Coming out of the EU with no deal could result in a “flurry of profit warnings” from publicly listed companies in November, MPs have been warned.
The Institute for Chartered Accountants for England and Wales (ICAEW) told MP’s at the brexit select committee, that a no deal could have a “systemic” impact on the confidence in the British economy according to The Guardian.
Martin Manuzi, the regional director for Europe of the ICAEW said: “I would like to have this on record, it is likely we may well see after 1 November a flurry of profit warnings from companies finding themselves in completely unprecedented circumstances.
“Things that we ask ourselves? What is the cumulative effect on market confidence of the issuing of such profit warnings, and a systemic lack of confidence can have massive macroeconomic impacts.”

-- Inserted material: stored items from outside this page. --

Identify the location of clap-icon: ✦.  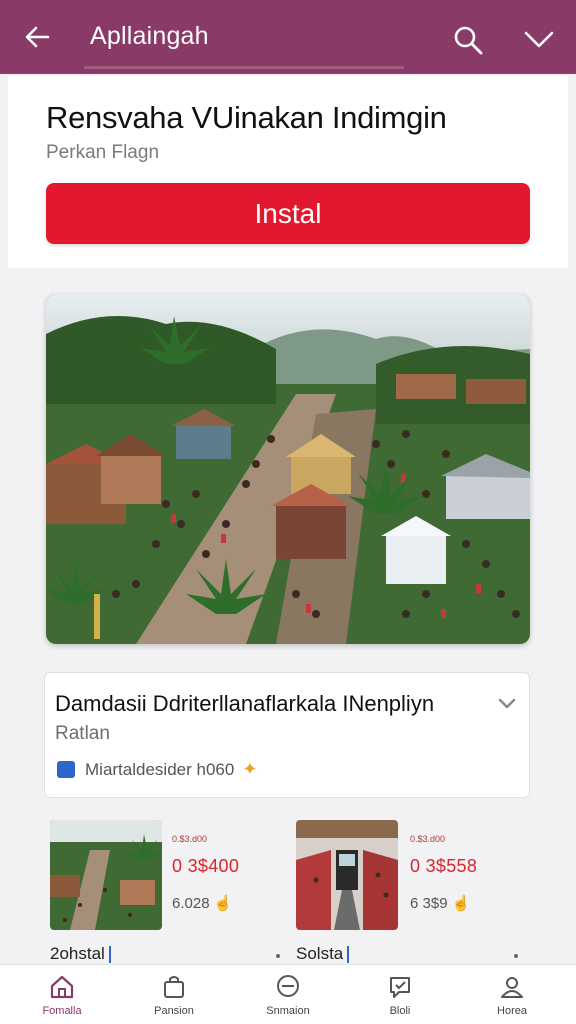
(250, 769).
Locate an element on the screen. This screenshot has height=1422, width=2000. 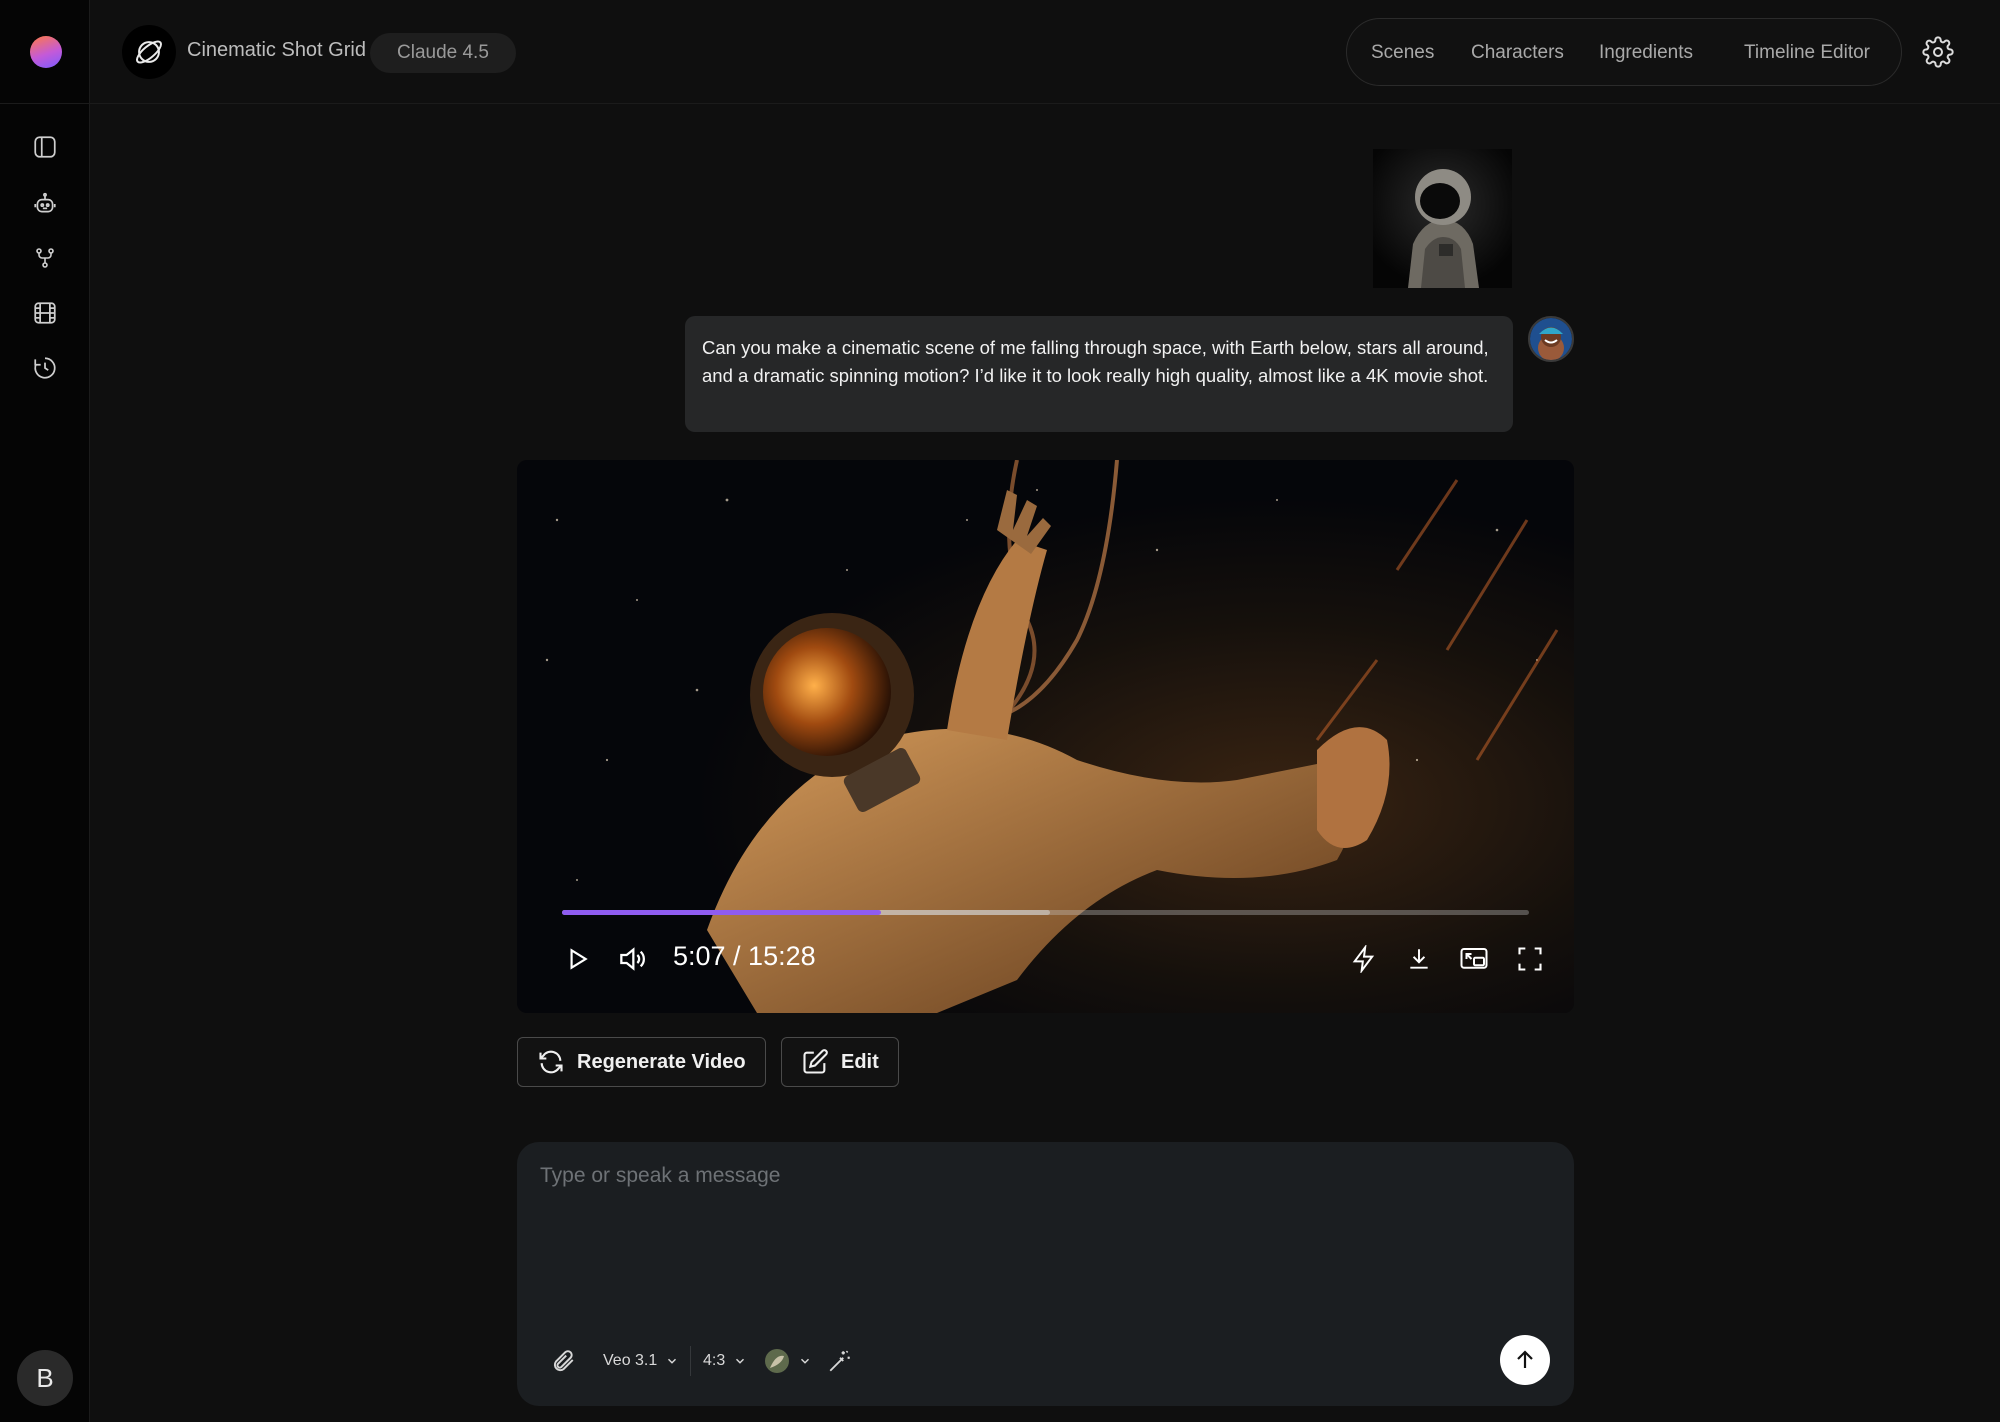
lightning-icon is located at coordinates (1364, 959).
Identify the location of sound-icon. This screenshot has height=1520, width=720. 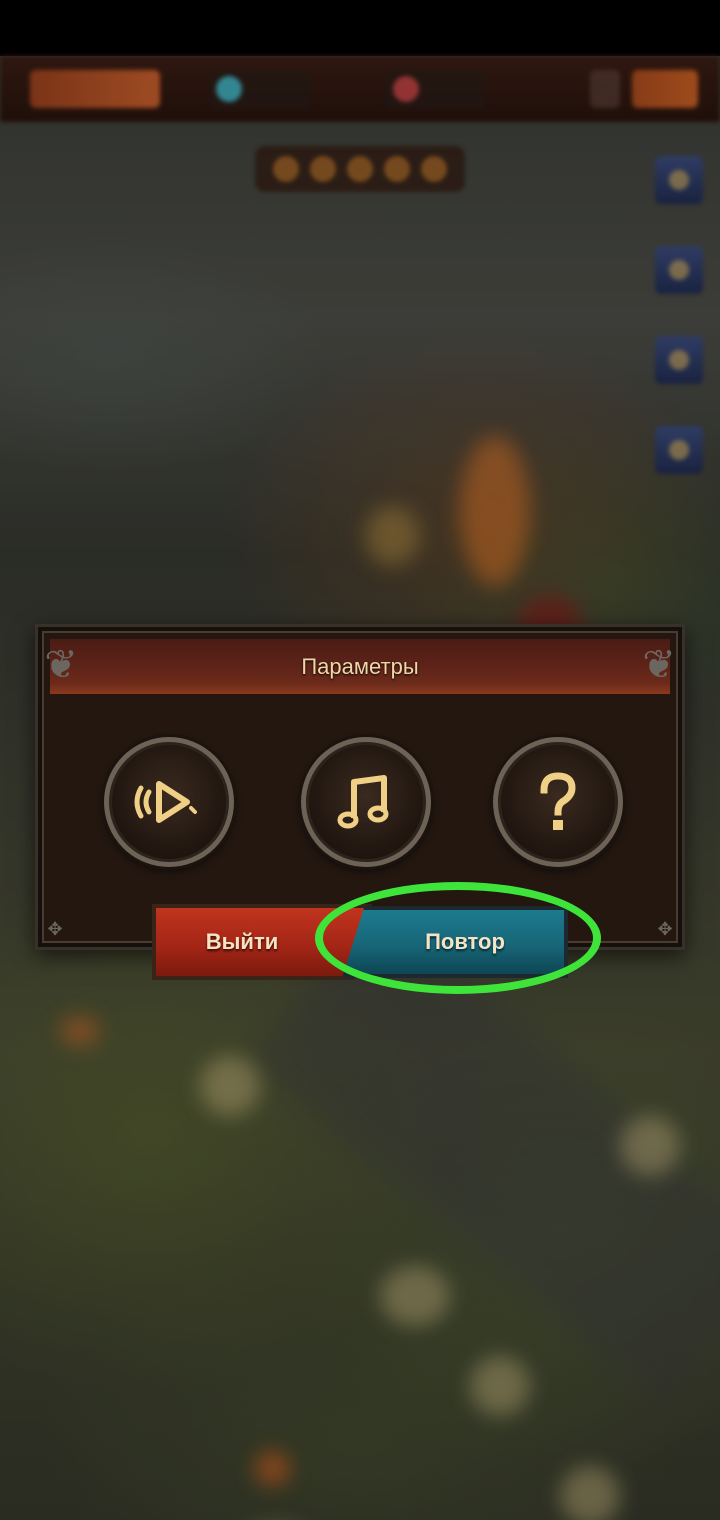
(166, 802).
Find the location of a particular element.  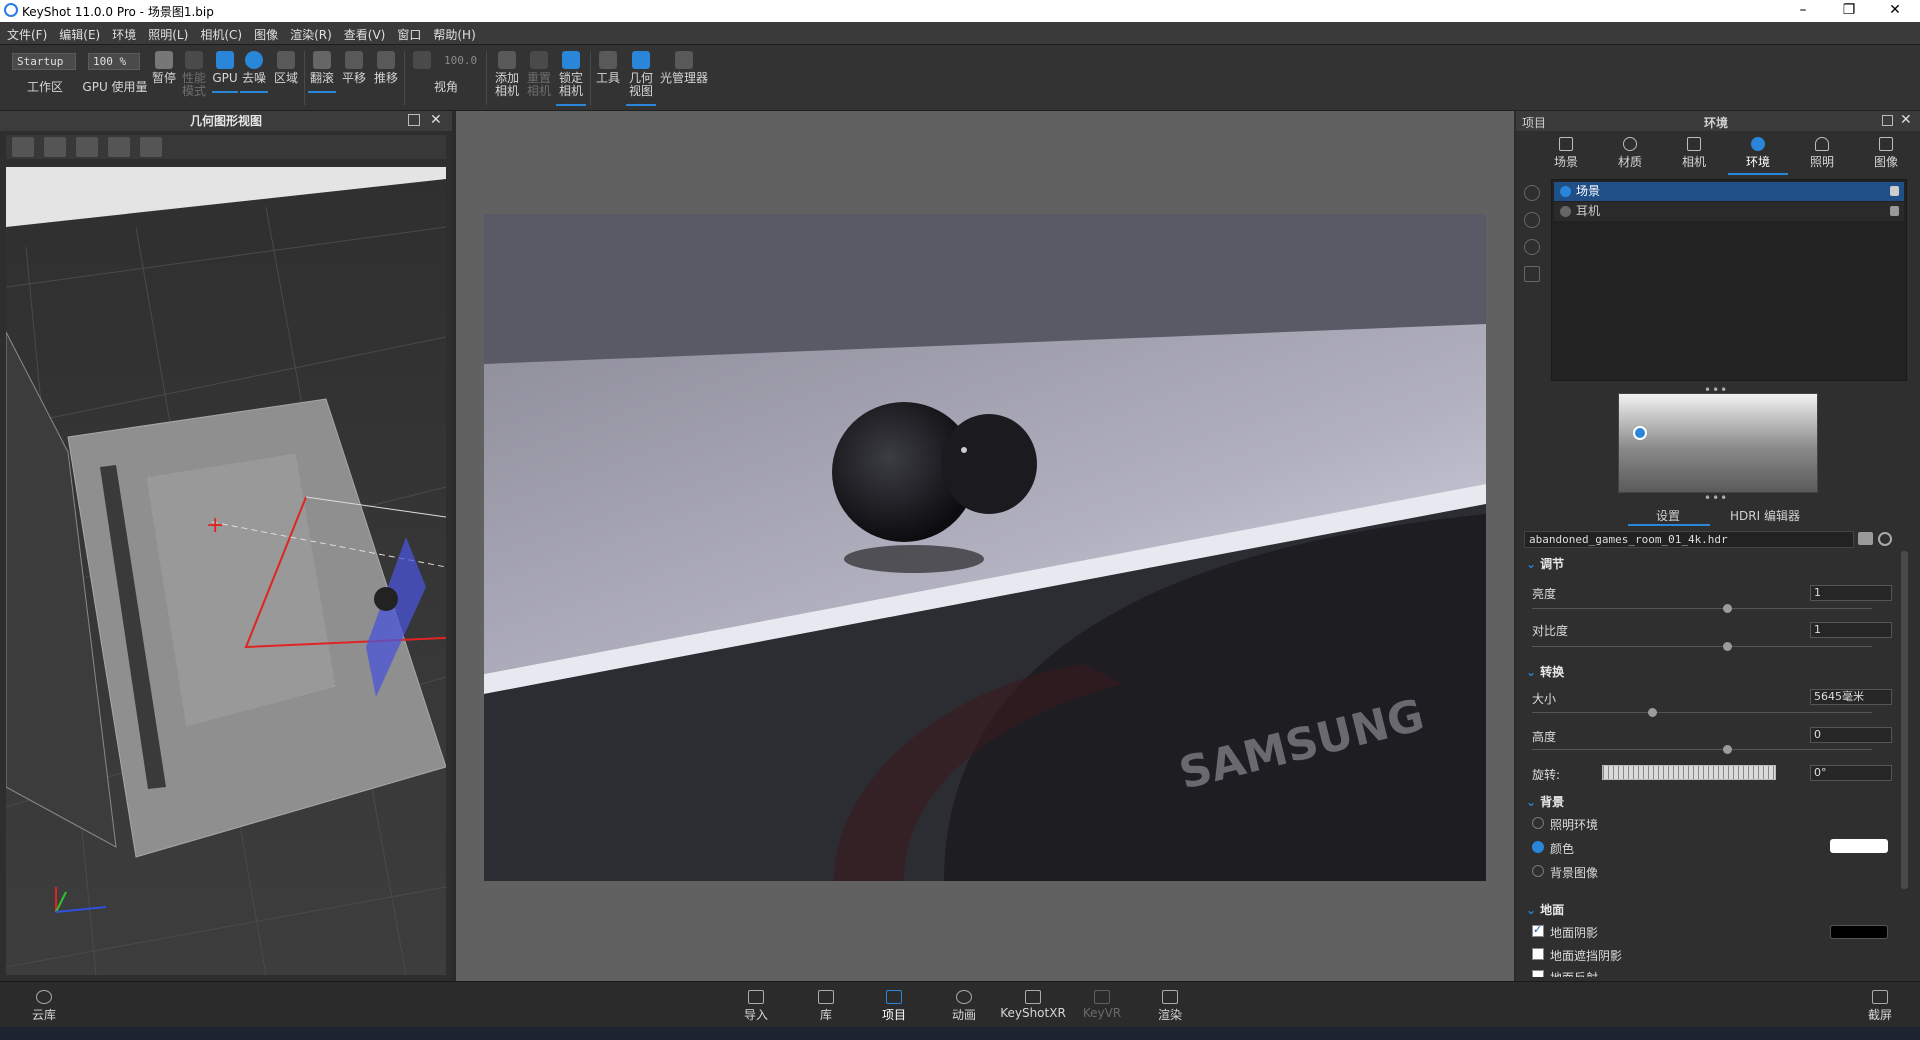

reset-camera-button: 重置 相机 is located at coordinates (539, 74).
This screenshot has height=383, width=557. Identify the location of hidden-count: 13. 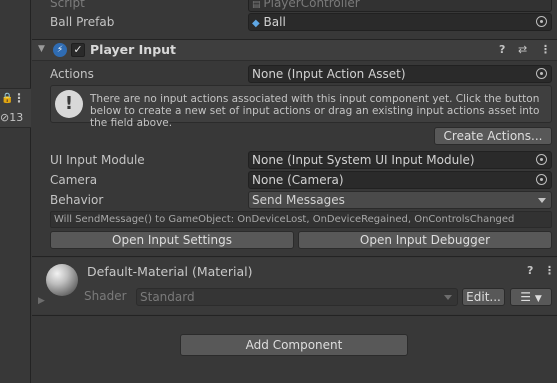
(16, 118).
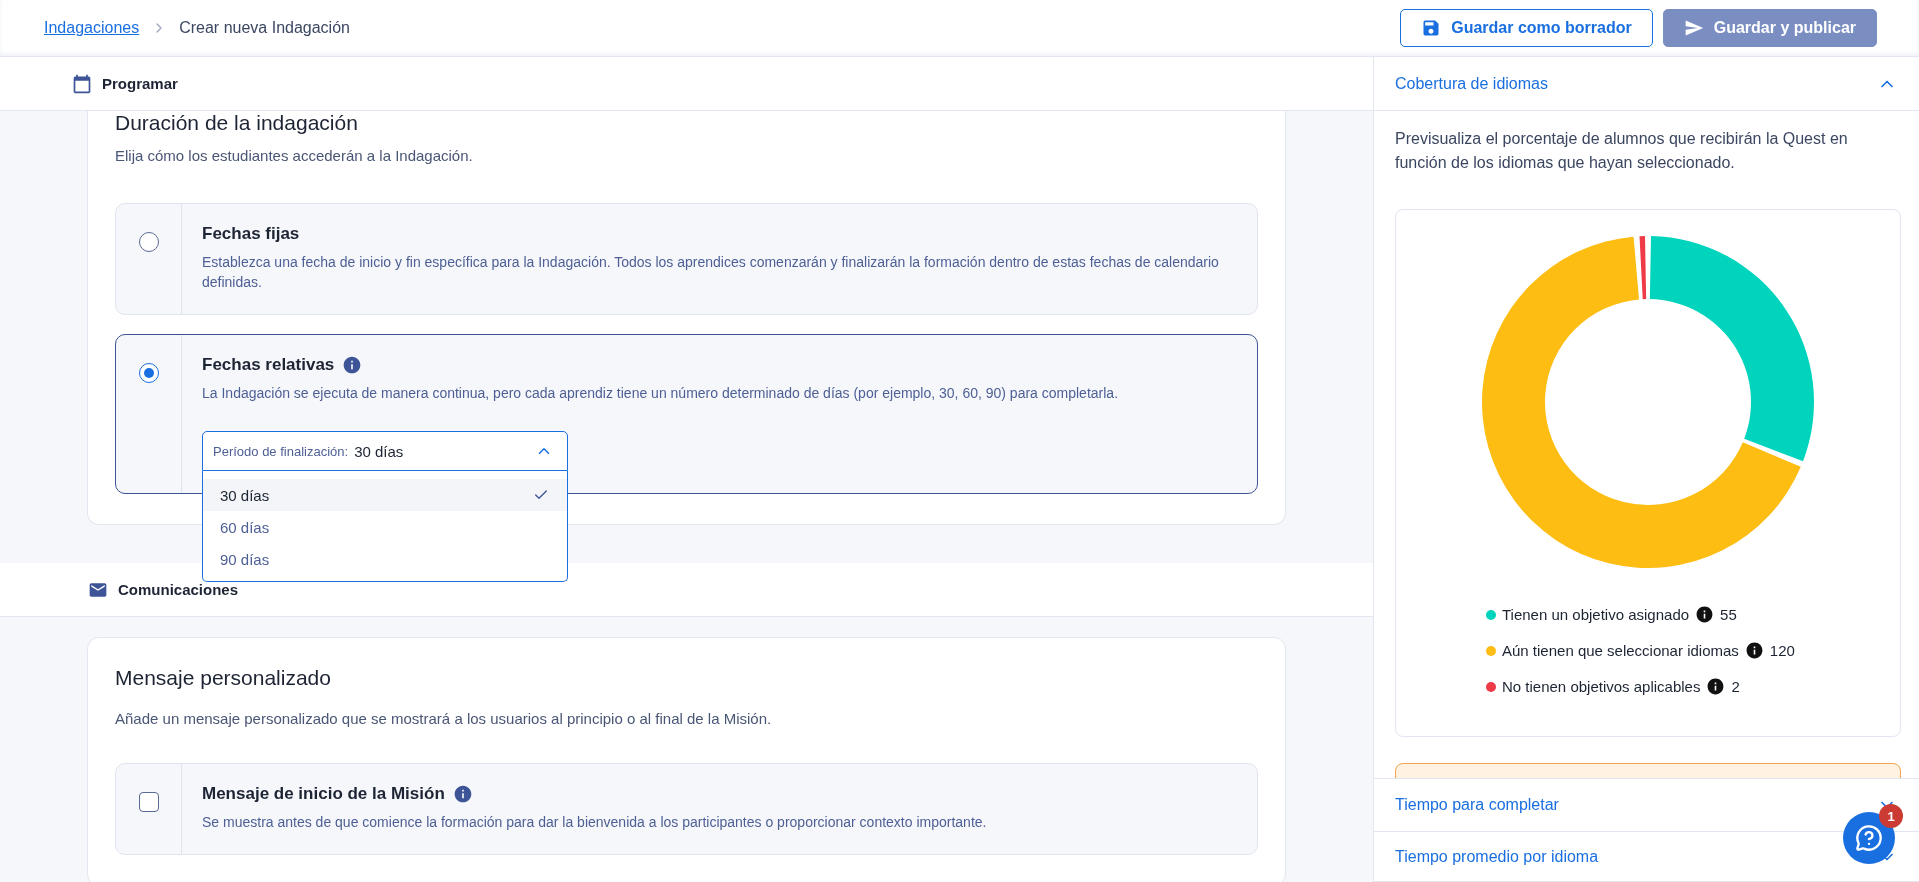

Giles Derrington, the head of Brexit policy at techUK added: “UK might be the best place to invest, but it is no longer the only place to invest, in an industry that moves very, very quickly, it’s then very hard to catch up. The worry is that gap sufficiently closing that we are no longer the obvious global hub outside America.”
Derrington also explained that France and Germany were making a “big play” for Brexit dividends in the tech centre and this was contributing to a decline in investment in the UK.
This comes a matter of days after Boris Johnson said the UK would quit the EU on 31 October “do or die” if he became prime minister.